Frequency responses also differ for the inverting and non-inverting inputs. Differential gain of the amplifier is R2/R1. For perfect gain symmetry and CMRR (assuming ideal CMRR in the op amp), the ratio R/R2 must equal R3/R4. Equation (13) shows the CMRR degradation introduced by resistor tolerances only in a basic differential amplifier circuit, assuming an ideal op amp with infinite CMRR. Equation (14) shows the combined effect of contributions from resistor tolerances and the op-amp CMRR. Asymmetry of input impedances is a drawback, because the signal-source impedance forms a divider with each input impedance for common-mode noise. If those dividers don't have exactly the same ratio, the input-to-output gain is different from each input, reducing the CMRR even further.
CMRRres = (1+R2/R1)/4K (13)
CMRRtot = (CMRRres * CMRRamp)/(CMRRres + CMRRamp), (14)
where components R1-R2 refer to Figure 4, and:
CMRRtot = CMRR error for the basic differential amplifier circuit
CMRRamp = Op amp CMRR from the data sheet
CMRRres = Error introduced by tolerance of the network resistors
K = Resistor tolerance (for 0.1% resistors, K = 0.001).
Instrumentation amplifiers (IAs) are used for precision signal processing. They feature precise and stable gain, low noise, high CMRR, differential inputs, high input impedance, and very stable dc characteristics (current and voltage offsets are stable with time, temperature coefficients are low, etc.). IAs are used as the input stages for instruments of all kinds, and as the interface for sensors and transducers. Poor CMRR in an instrumentation amplifier degrades the signal-to-noise ratio (SNR) of the system in which it resides, and with SNR also goes the quality of the processed signal.
An isolation amplifier is a special kind of IA in which no galvanic connection exists between the input and output. The common-mode range is usually much larger than for any other type of differential amplifier, and it accommodates much larger common-mode voltages. Because of their larger common-mode voltages, isolation amplifiers usually specify a higher CMRR than do other amplifiers. The consequence of poor CMRR in an isolation amplifier is the same as for IAs.

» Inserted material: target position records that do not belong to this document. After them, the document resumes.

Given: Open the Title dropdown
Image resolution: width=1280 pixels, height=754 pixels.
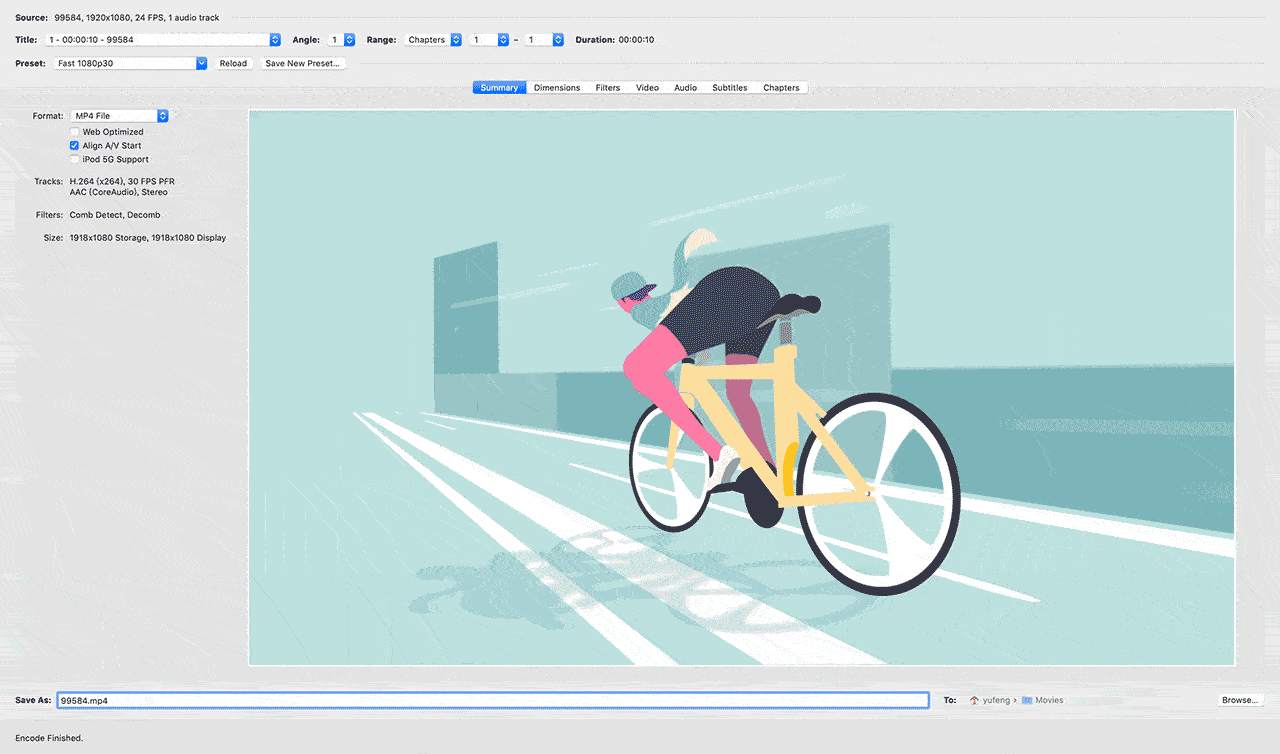Looking at the screenshot, I should 162,40.
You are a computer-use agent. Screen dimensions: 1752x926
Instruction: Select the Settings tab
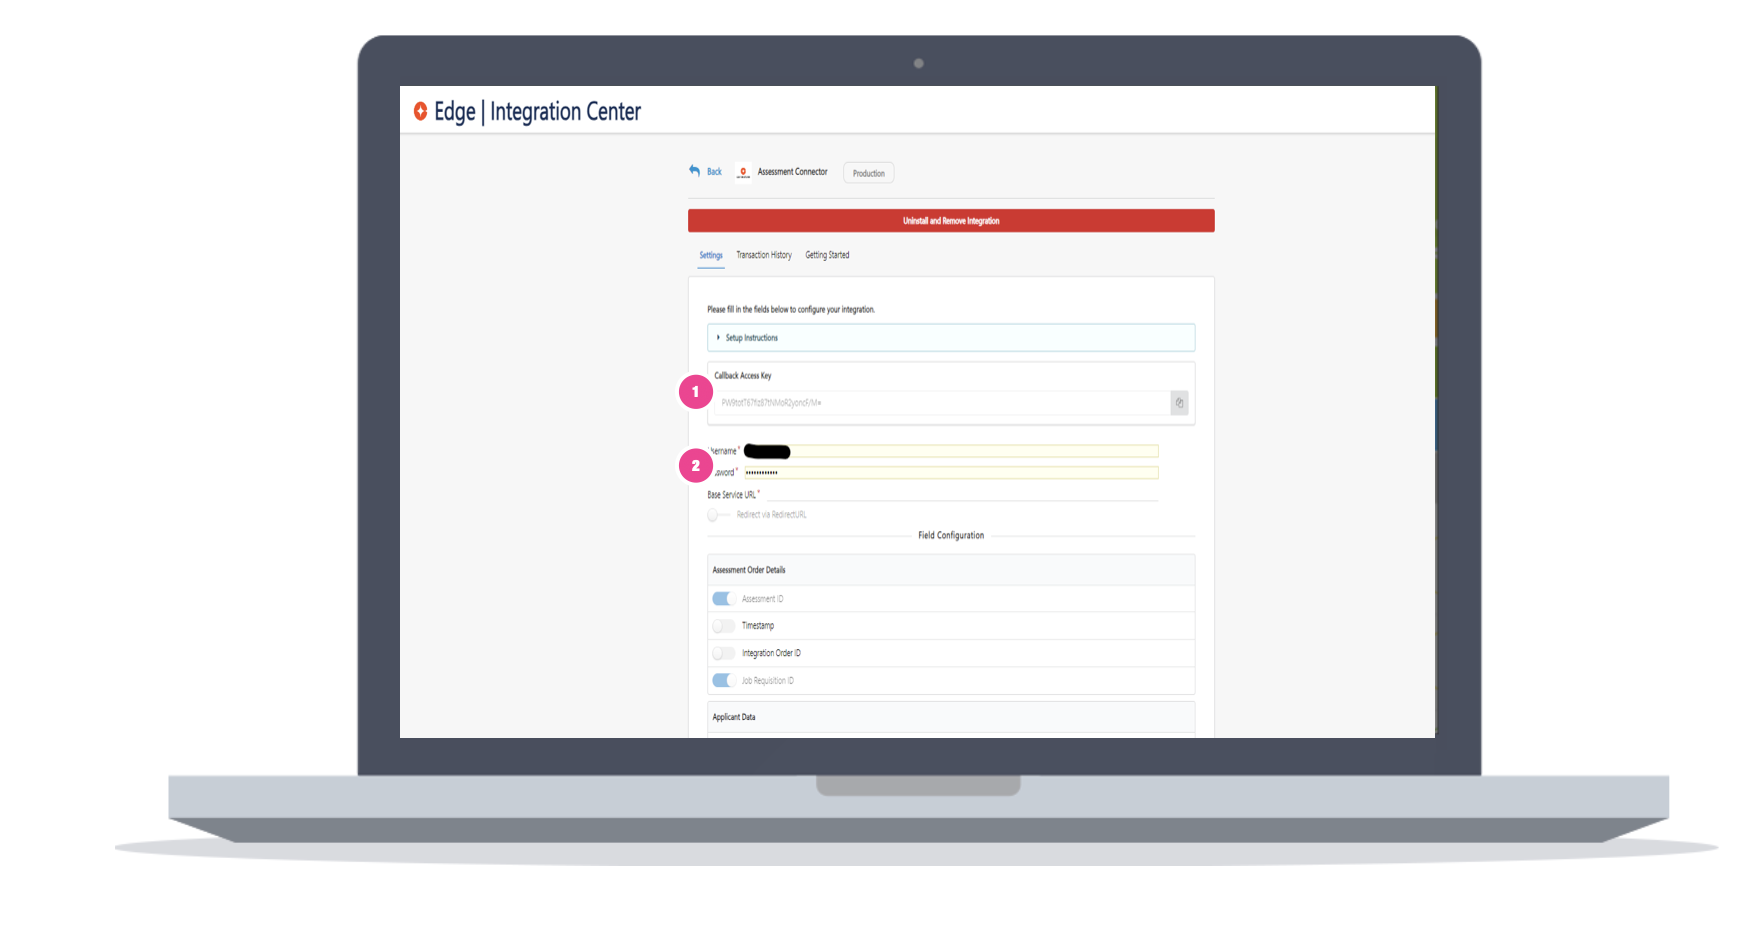[x=711, y=255]
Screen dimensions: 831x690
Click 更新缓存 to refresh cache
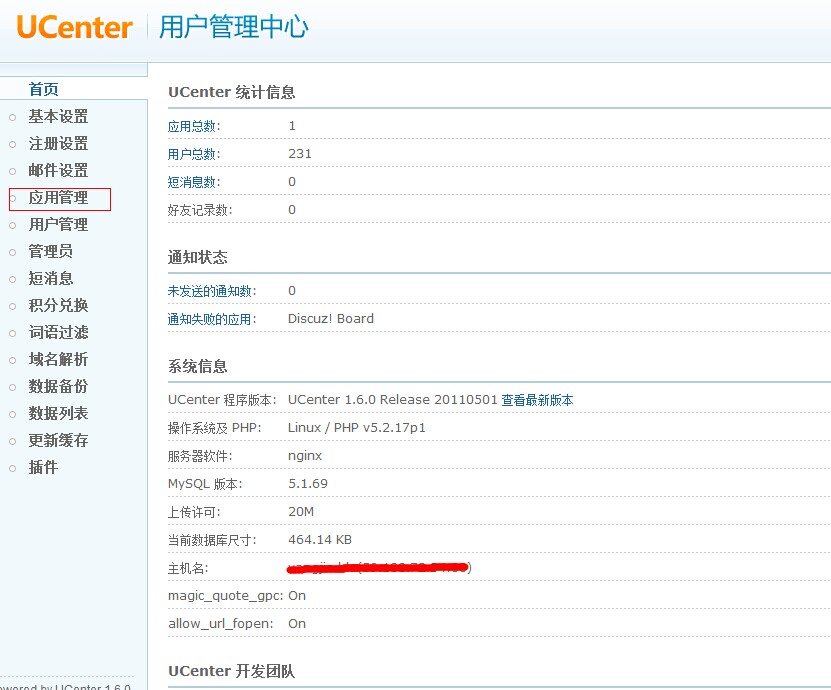(x=58, y=441)
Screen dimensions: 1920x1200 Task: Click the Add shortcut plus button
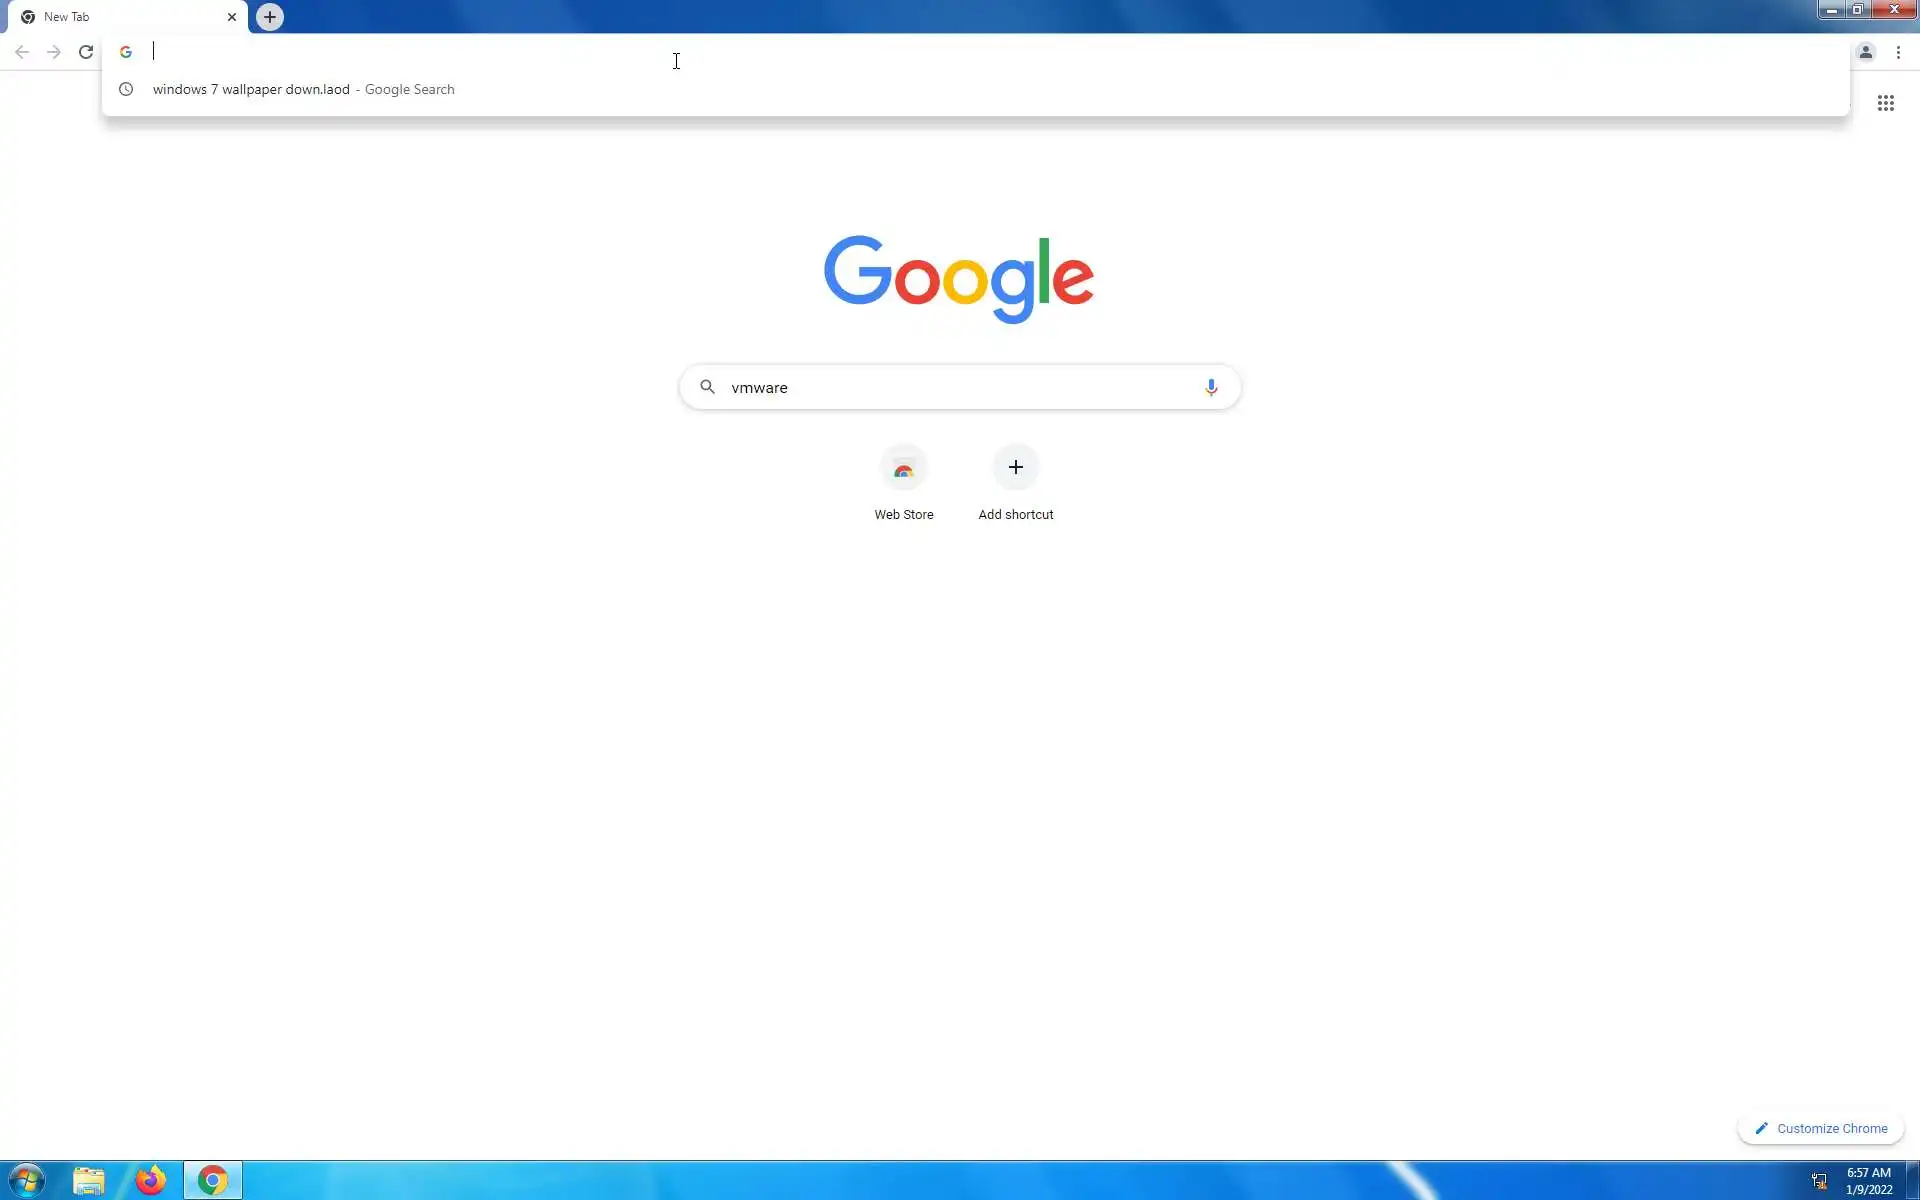(x=1015, y=467)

A current-sense amplifier has its inputs connected across a current-sense resistor that is in series with the high-side line of a power supply, and produces an output proportional to the current through that resistor, referred to the system common reference or ground. The potential on that line can vary with respect to the system common, depending on the time (battery discharge), load, and other influences, but the current reading must remain true. That capability depends on the amplifier's CMRR, because the line potential is the common-mode voltage for the inputs. A sensing amplifier with poor CMRR gives a function of the current being sensed plus or minus an error, which depends on the power-supply voltage.